__Work to be completed__:
Include in the output exactly the lines from the opening of the data through the line containing "Task: Click the SilverDAT-FRS logo", and nothing more.

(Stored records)
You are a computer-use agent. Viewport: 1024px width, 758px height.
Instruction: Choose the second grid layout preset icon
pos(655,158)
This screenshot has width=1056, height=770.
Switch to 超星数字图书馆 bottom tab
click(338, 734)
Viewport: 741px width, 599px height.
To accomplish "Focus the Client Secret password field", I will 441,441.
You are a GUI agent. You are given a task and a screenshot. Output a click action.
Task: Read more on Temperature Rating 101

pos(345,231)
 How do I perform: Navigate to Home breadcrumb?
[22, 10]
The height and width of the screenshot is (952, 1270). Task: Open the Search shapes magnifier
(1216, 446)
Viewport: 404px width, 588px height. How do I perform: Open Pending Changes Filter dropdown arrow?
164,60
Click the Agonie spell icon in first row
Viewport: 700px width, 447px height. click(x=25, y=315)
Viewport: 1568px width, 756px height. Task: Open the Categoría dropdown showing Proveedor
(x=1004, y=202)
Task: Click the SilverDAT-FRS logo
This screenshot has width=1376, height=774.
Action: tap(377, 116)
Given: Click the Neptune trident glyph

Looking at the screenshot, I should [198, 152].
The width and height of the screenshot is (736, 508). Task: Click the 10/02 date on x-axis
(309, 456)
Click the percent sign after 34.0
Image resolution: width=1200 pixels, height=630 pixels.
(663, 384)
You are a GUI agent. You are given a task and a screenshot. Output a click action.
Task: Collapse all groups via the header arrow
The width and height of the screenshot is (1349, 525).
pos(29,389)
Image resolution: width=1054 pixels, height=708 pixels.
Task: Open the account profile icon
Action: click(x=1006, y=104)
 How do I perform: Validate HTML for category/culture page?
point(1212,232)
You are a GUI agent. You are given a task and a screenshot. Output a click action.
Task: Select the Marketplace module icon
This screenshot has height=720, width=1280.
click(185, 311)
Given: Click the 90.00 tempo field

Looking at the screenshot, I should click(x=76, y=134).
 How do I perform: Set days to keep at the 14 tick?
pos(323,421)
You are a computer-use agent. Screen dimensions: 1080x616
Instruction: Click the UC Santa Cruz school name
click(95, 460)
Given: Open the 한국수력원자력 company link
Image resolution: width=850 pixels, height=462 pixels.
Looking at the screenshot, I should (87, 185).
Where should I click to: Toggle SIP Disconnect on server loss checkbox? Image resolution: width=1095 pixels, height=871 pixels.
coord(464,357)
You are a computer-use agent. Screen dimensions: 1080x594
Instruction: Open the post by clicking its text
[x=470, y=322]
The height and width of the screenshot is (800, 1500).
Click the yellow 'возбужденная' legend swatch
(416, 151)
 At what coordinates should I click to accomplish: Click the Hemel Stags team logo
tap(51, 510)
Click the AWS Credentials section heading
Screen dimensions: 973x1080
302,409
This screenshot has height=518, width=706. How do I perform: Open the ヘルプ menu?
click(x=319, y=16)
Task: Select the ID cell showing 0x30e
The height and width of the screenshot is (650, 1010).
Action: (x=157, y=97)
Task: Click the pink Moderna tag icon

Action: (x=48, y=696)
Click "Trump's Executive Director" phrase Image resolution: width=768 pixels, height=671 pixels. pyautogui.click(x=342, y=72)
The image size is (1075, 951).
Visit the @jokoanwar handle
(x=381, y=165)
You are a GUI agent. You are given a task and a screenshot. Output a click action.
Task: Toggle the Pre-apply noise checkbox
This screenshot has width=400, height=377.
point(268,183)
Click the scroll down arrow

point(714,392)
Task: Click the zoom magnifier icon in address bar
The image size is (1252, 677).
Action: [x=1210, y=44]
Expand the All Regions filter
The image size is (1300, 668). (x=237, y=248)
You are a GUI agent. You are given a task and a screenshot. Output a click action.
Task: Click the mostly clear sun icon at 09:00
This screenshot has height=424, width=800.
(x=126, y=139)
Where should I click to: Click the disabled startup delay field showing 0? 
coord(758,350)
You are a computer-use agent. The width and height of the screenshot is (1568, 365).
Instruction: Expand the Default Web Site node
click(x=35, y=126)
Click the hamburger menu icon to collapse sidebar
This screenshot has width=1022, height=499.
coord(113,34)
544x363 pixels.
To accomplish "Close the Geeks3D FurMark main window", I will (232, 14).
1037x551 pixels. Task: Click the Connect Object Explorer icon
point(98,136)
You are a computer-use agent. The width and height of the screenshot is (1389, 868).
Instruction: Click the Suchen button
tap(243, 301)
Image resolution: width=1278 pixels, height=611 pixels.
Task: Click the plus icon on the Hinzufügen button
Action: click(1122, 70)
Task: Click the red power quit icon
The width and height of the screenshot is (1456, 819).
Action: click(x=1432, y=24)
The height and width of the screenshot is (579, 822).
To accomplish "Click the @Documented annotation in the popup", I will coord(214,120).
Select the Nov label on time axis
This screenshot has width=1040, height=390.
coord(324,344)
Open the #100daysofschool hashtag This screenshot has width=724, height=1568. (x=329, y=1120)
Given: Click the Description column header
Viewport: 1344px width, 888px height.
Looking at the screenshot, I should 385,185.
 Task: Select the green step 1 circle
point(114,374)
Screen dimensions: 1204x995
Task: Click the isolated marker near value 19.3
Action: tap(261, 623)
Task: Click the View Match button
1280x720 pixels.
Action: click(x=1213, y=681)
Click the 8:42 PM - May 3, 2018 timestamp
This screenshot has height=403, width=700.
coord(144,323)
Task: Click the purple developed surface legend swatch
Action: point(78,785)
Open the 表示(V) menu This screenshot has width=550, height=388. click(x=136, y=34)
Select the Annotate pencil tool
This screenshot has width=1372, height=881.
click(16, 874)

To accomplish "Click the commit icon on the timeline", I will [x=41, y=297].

__Exercise solution__:
You are a computer-use agent. Viewport: 1024px width, 758px height.
Instruction: Choose the second grid layout preset icon
pos(655,158)
This screenshot has width=1056, height=770.
Switch to 超星数字图书馆 bottom tab
click(338, 734)
Viewport: 741px width, 599px height.
To accomplish "Focus the Client Secret password field", I will 441,441.
You are a GUI agent. You are given a task and a screenshot. Output a click action.
Task: Read more on Temperature Rating 101

pos(345,231)
 How do I perform: Navigate to Home breadcrumb?
[22, 10]
The height and width of the screenshot is (952, 1270). Task: Open the Search shapes magnifier
(1216, 446)
Viewport: 404px width, 588px height. How do I perform: Open Pending Changes Filter dropdown arrow?
164,60
Click the Agonie spell icon in first row
Viewport: 700px width, 447px height. click(x=25, y=315)
Viewport: 1568px width, 756px height. Task: Open the Categoría dropdown showing Proveedor
(x=1004, y=202)
Task: Click the SilverDAT-FRS logo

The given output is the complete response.